One can read in the business pages, and confirm from any small businessman one happens to know, that today's banks are refusing to lend money to commercial customers. Why should they when safer, more profitable alternatives are available? The wisdom of Glass-Steagall has become painfully obvious: commercial and consumer lending is hard work, requiring a lot of careful analysis and not guaranteeing any huge profits--but it absolutely essential to a functioning economy. Glass-Steagall forced thousands of institutions to undertake it, because they were forbidden from doing anything else. In the Depression both Hoover and Roosevelt actually created some new financial institutions such as the Reconstruction Finance Corporation to make loans that banks would not make. That was what we needed in 2009, but no one apparently suggested to President Obama that he go that route.

I do not have the expertise to parse out the real implications of our new system. We now know that it can lead to catastrophic financial failure, but we don't know if it can lead to anything else. Suddenly, however, it seems to me that the focus on bailouts was misplaced. The Fed should not be blamed mainly for saving the system, which had to be done (albeit not necessarily on such generous terms for the banks.) It should be blamed for its new function of financing a continuous speculative orgy that serves no useful social purpose.

On a completely different front, it has occurred to me recently that we are now seeing the effects of the shrinking of print media over the last half-century. I remember in the 1970s when newspapers, apparently for economic reasons, went from 8 columns to six, which meant 25% fewer stories on the front page.
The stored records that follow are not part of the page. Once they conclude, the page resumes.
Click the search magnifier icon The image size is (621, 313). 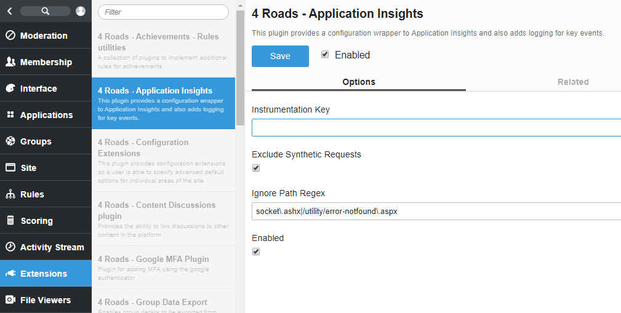click(x=45, y=11)
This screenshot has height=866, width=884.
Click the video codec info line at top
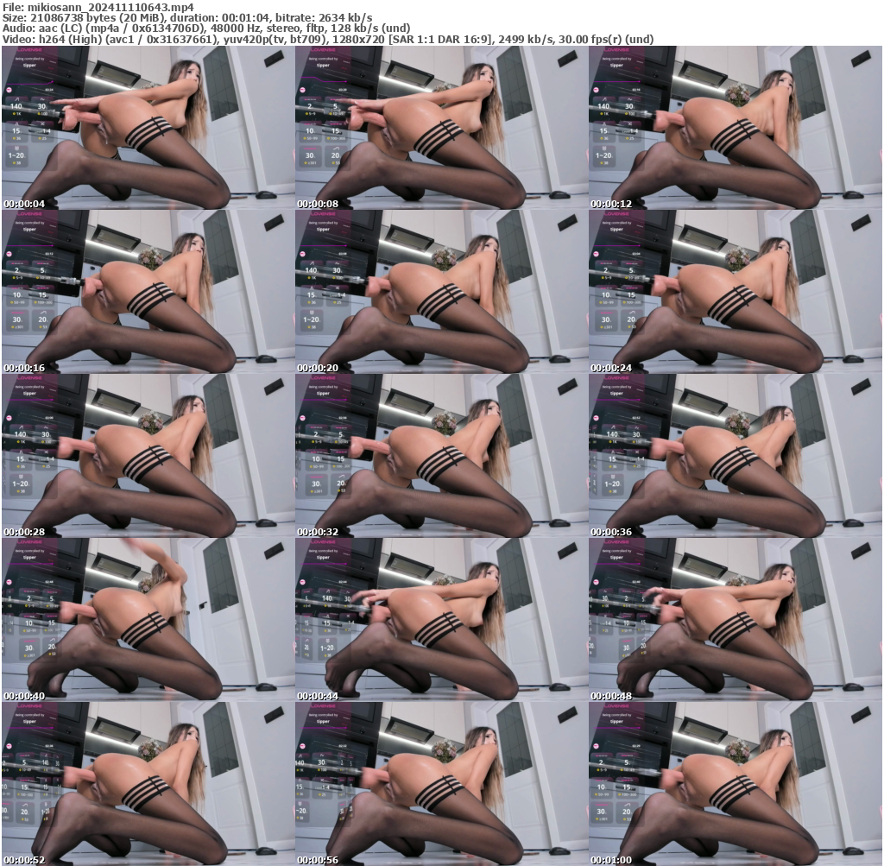(x=328, y=38)
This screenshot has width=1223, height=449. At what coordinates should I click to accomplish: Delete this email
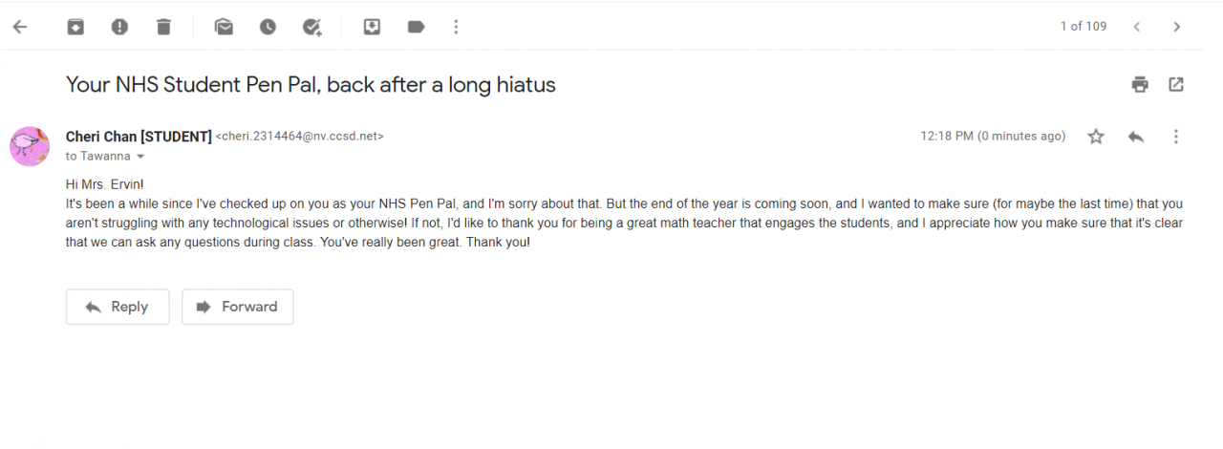point(163,27)
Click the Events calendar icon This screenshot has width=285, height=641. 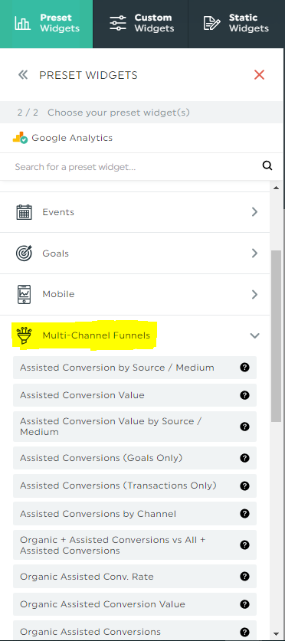point(24,212)

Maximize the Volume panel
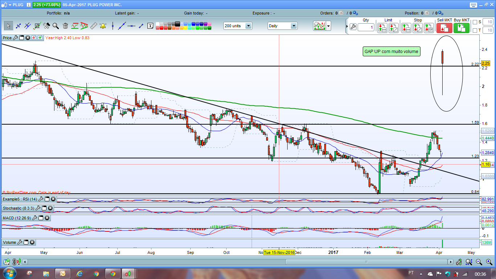pos(26,242)
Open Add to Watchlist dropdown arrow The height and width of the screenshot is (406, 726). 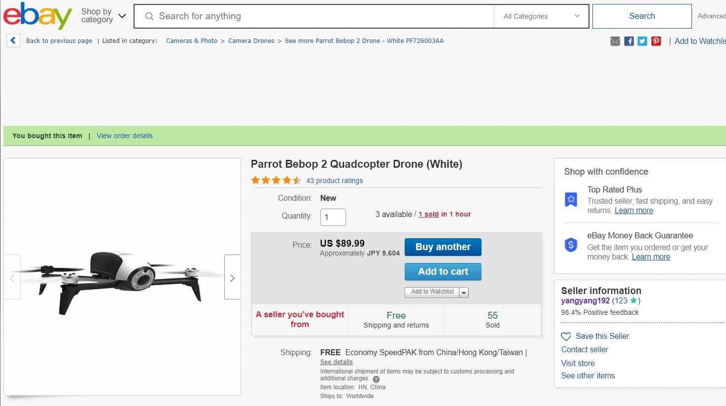(463, 293)
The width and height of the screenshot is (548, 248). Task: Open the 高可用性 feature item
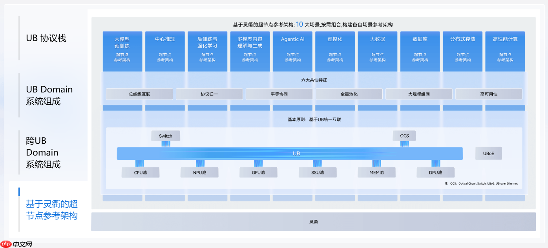[488, 94]
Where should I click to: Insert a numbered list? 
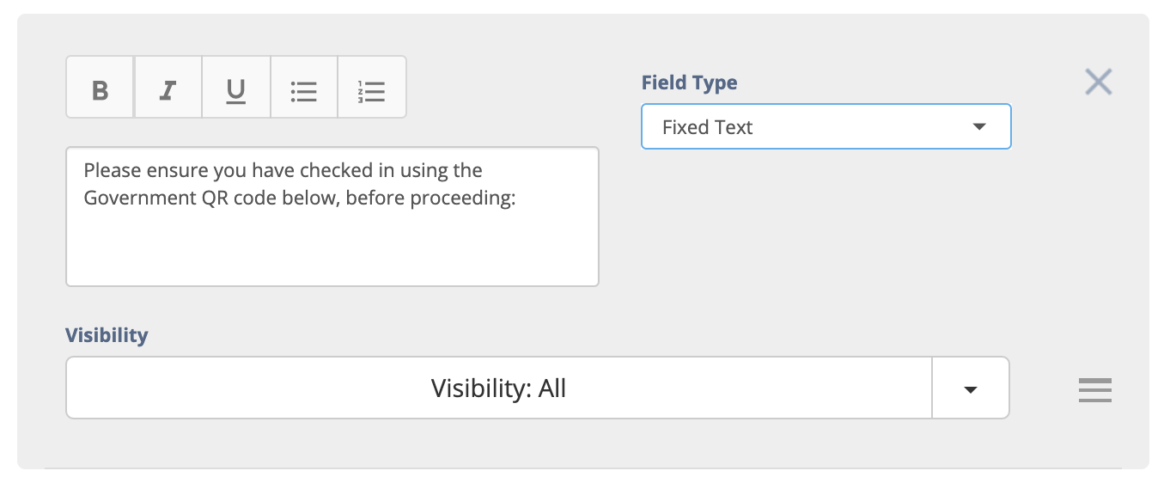372,88
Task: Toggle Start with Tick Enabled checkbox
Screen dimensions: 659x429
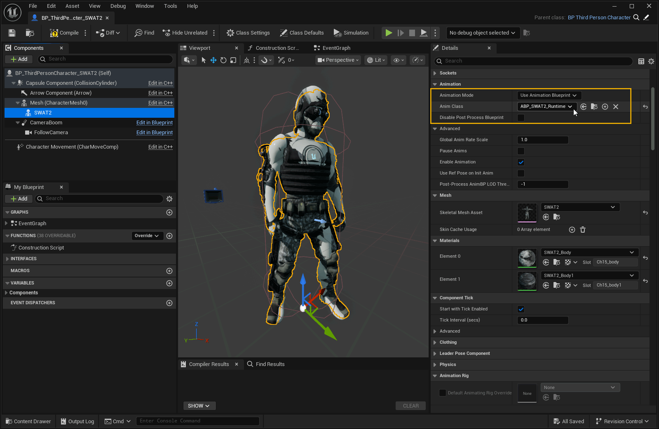Action: (x=521, y=309)
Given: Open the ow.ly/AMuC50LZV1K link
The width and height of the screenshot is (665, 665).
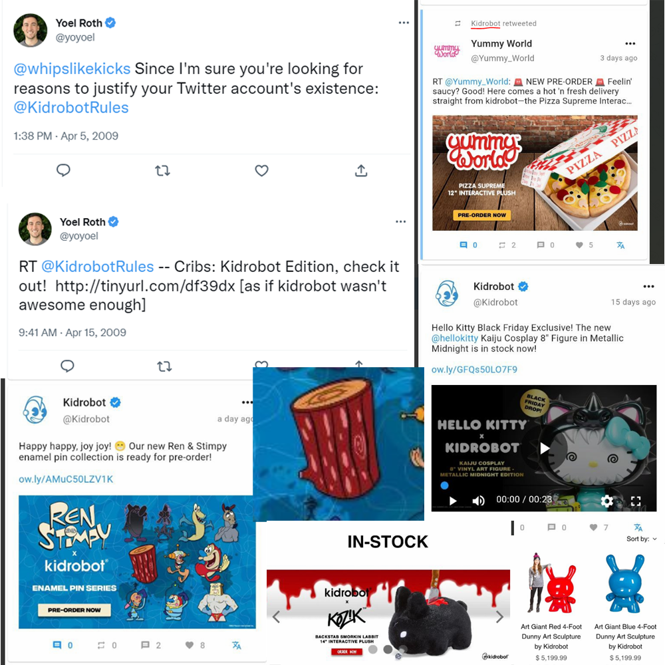Looking at the screenshot, I should [x=66, y=479].
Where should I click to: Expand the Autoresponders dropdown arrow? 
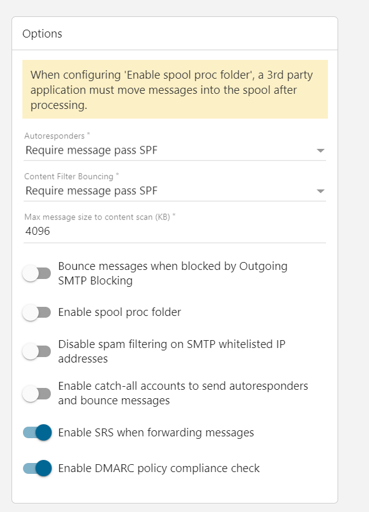tap(321, 151)
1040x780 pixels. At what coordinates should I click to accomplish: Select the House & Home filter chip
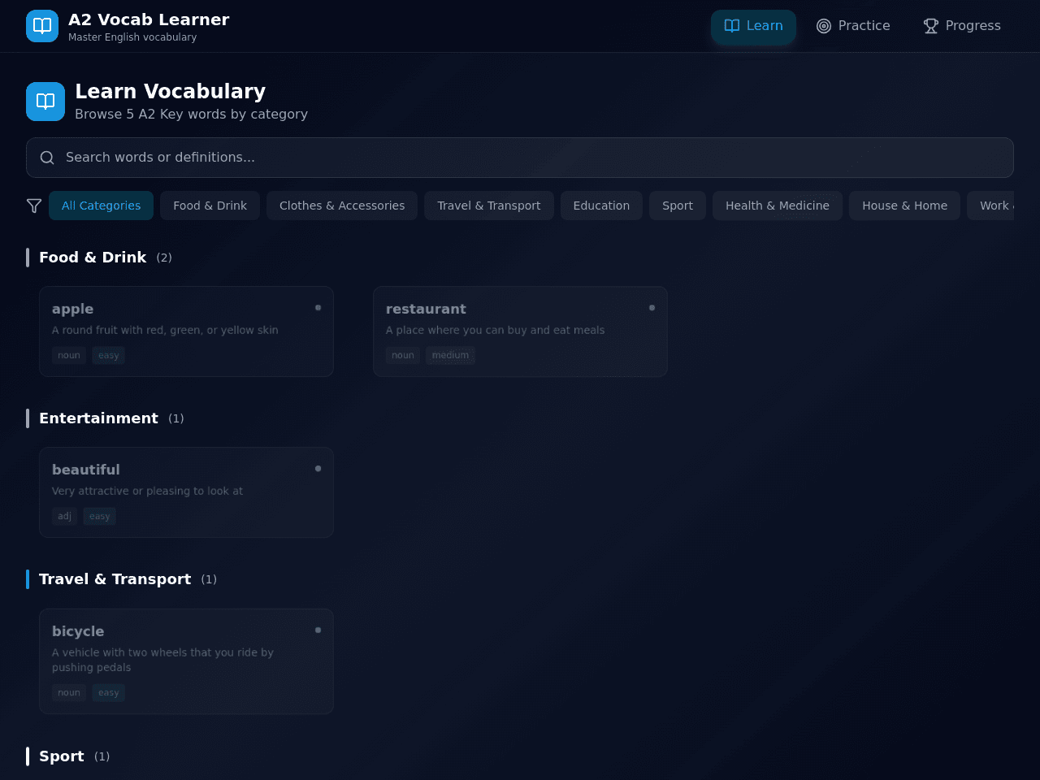[x=904, y=206]
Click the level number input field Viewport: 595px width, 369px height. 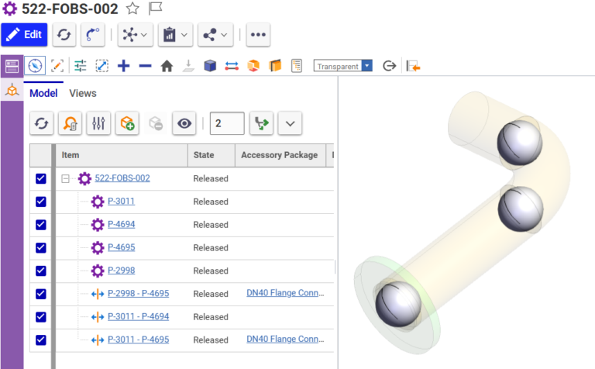226,122
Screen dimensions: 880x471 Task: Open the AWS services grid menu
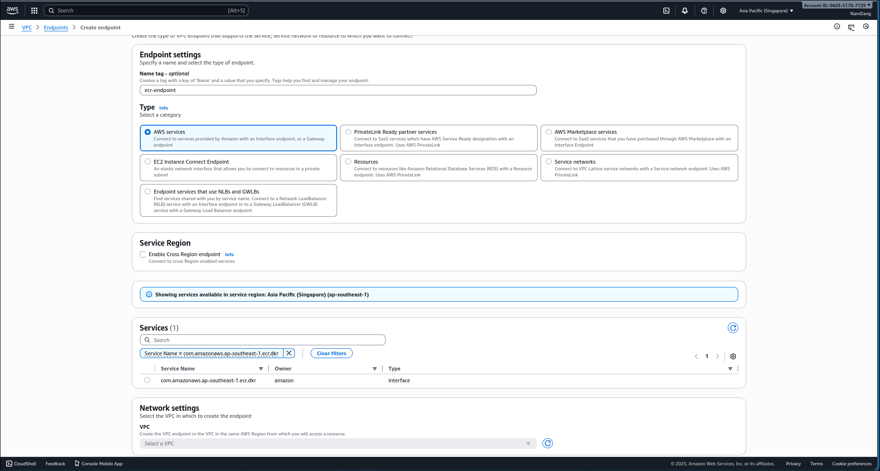pyautogui.click(x=34, y=10)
Meanwhile, of course, budgets have been cut, newspapers have been dying, and Sunday sections have shrunk. I feel I have seen the impact of this lately, especially since the outbreak of revolts all over the Middle East, which are soaking up so much news space that the crises in Washington, in Wisconsin and in other states are getting much too litte coverage even in papers like the New York Times. We are faced with a really critical budget deal, but it is hard to find much of anything written about the talks that are going on. We will find in years to come whether either the public or our leadership is still sufficiently well informed to handle the problems we face.